The deparment, tucked away in a quiet corner of the library since the 1970s, is the repository of Florida Keys history.
Stacks of photos, slides, property deeds, court records and other historical documents fill a vault attached to the department, which also offers tables, chairs and computers for research.
But Hambright himself is one of the county's most valuable resources.
A walking encyclopedia of Keys history, Hambright knows every last name, historic date and juicy scandal that helped shape history here, along with Indian attacks, naval operations and political trends.
An estimated 8,000 people visit Hambright's domain each year; some merely curious and others on a mission.
They come seeking genealogy information, or the background of a historice property. They want election records, hurricane statistics and old photos.
All total, the department houses more than 5,000 books, 335,000 photos and 250 linear feet of historical documents and manuscripts.
The collection of historical documents and photos grows by 15 linear feet a year, said Library Administrator Anne Layton Rice.
"We encourage people to bring stuff in," Hambright said. "We can't handle it all."

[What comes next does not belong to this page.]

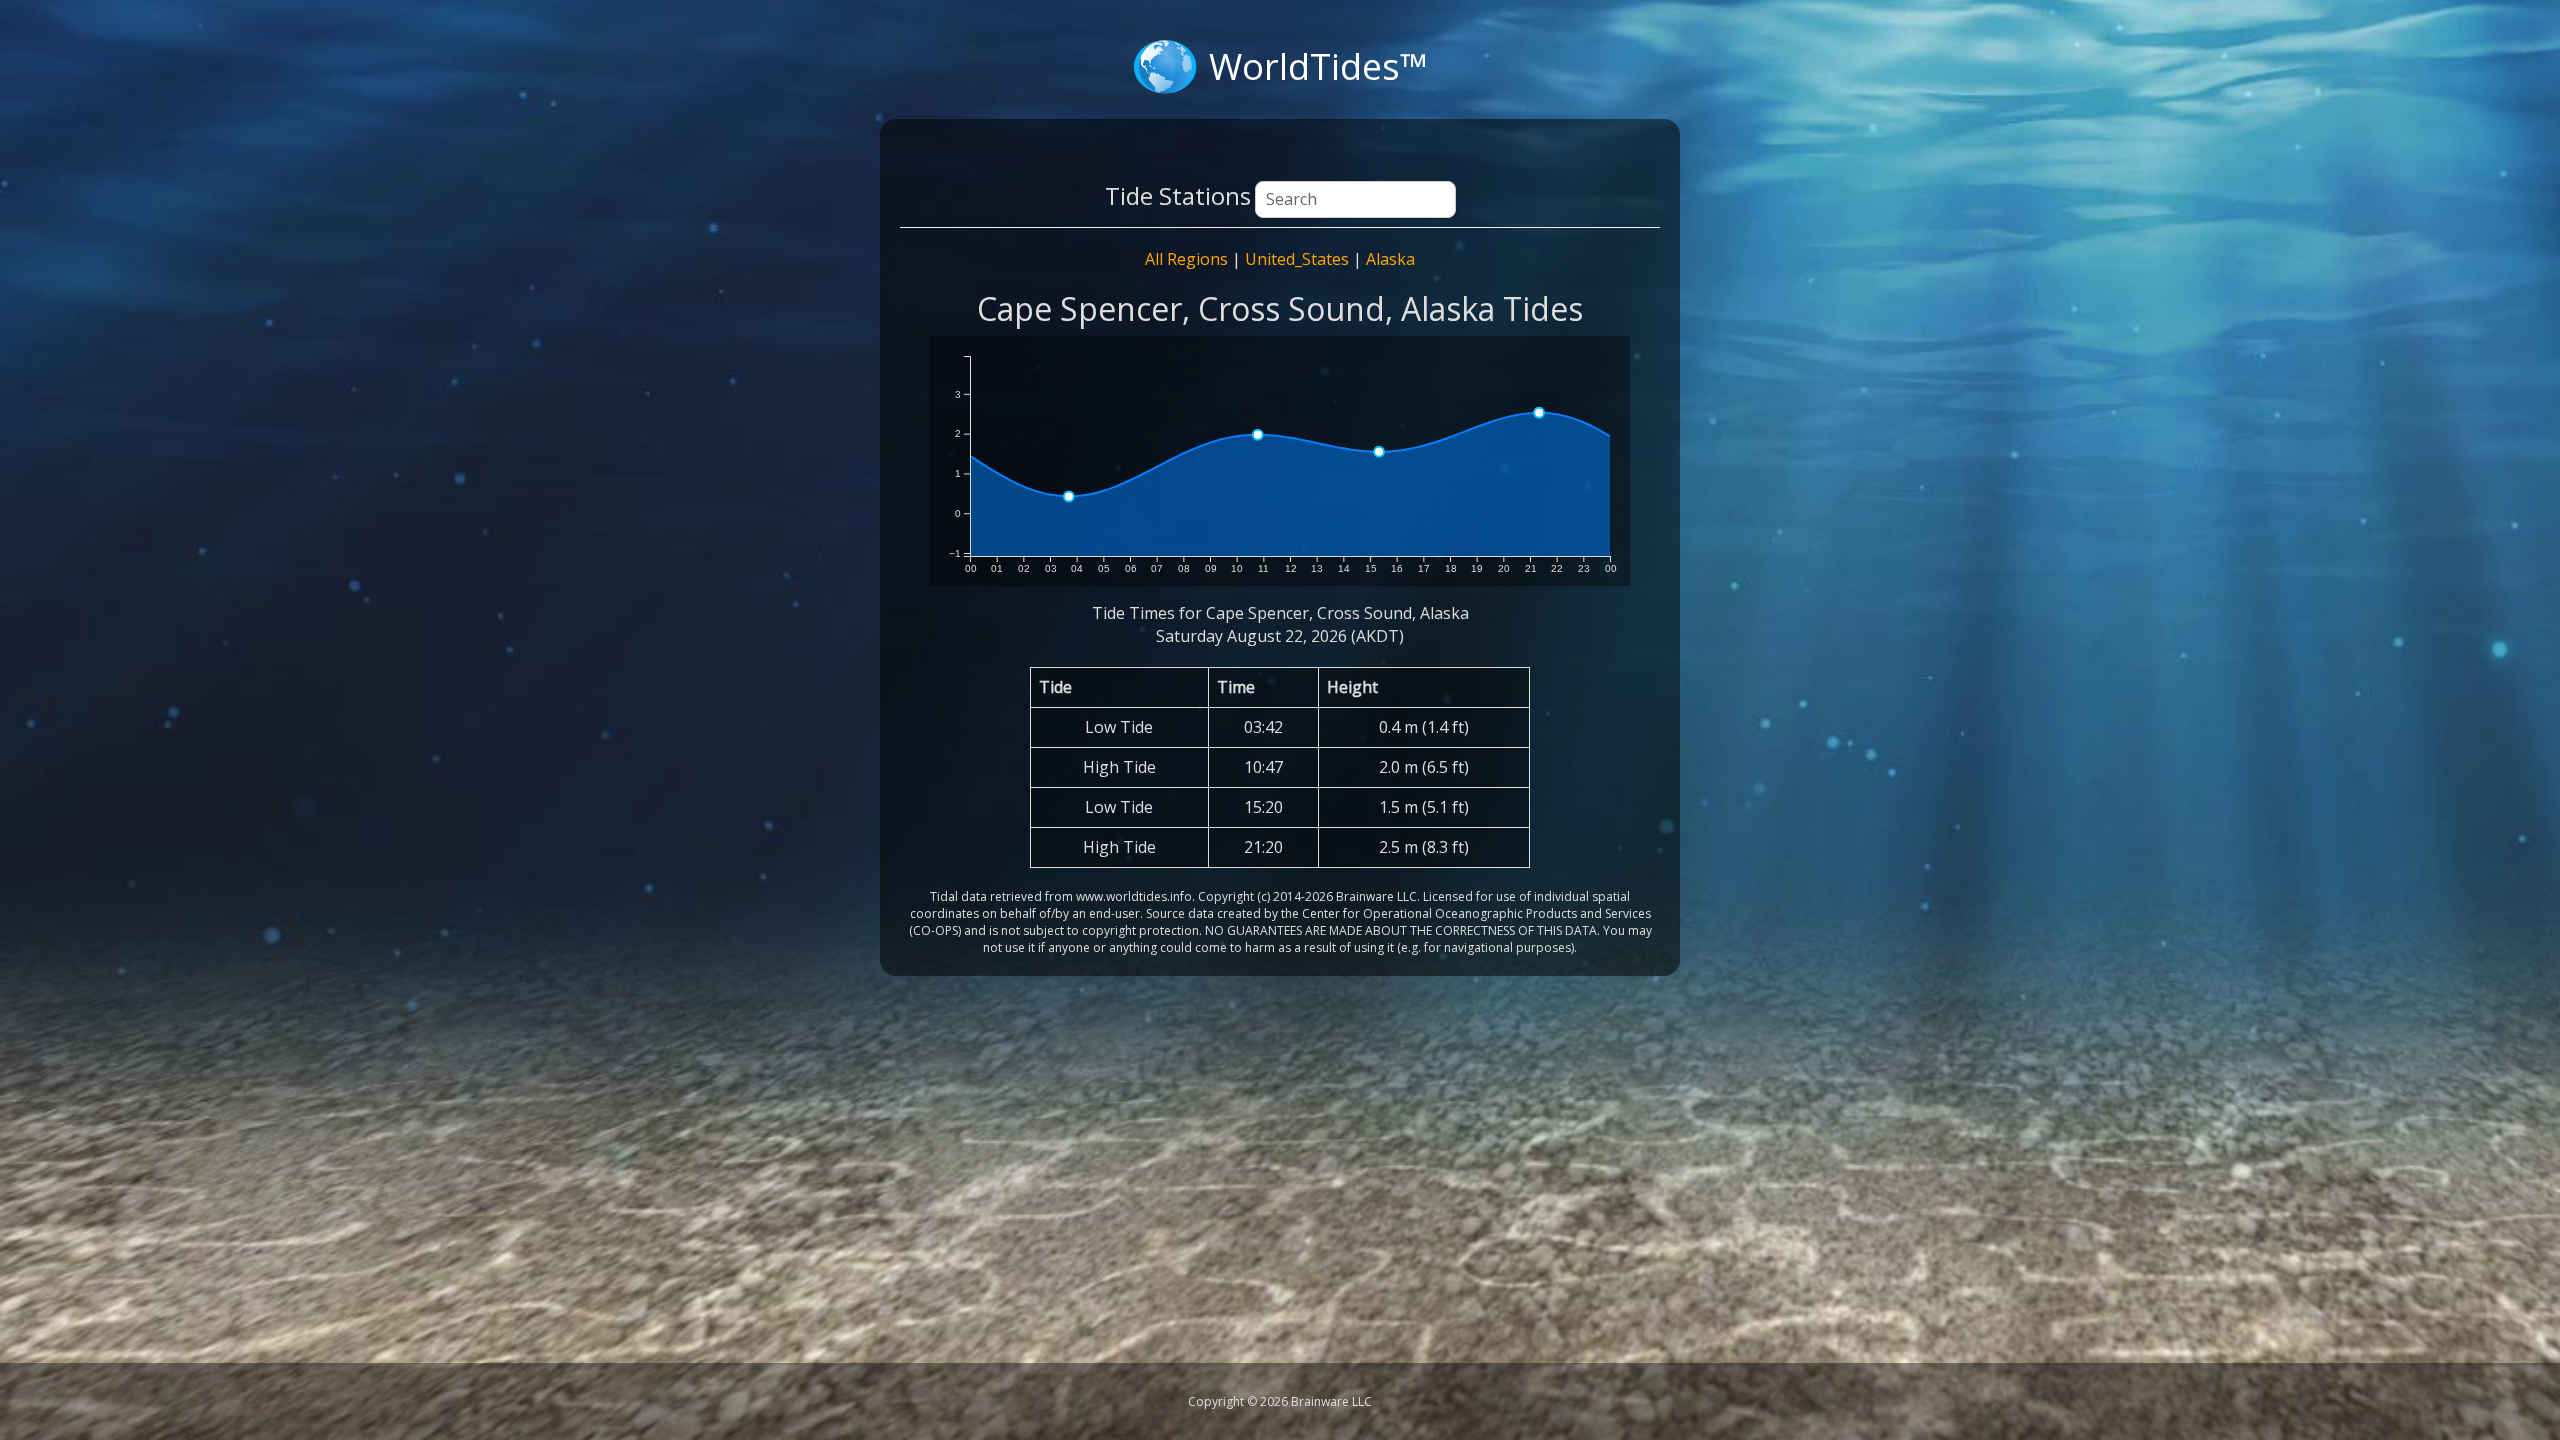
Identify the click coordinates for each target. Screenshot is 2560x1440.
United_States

He is hoping to hire an archivist in this year's county budget cycle to help with the cataloguing.
The library has stacks of unopened boxes donated years ago by the estates of the late Wilhelmina Harvey and Keys marine biologist Ed Little.
The archivist would be responsible for preserving and organizing the material and provide "intellectual control of the collections, which is paramount to the proper care, cataloging and organization of the collection," Rice said, adding that he or she would create an electronic database and search aids, and be responsible for the repair and conservation of the records.
Technology and the Internet have granted everyone free access to the library's historical photos.
Thousands have been scanned and posted online with historical information, people shown in the photos and the locations of buildings long ago destroyed by fires.
Until the history department reopens on Tuesday, Sept. 16, the photos are still available at bit.ly/keyspix.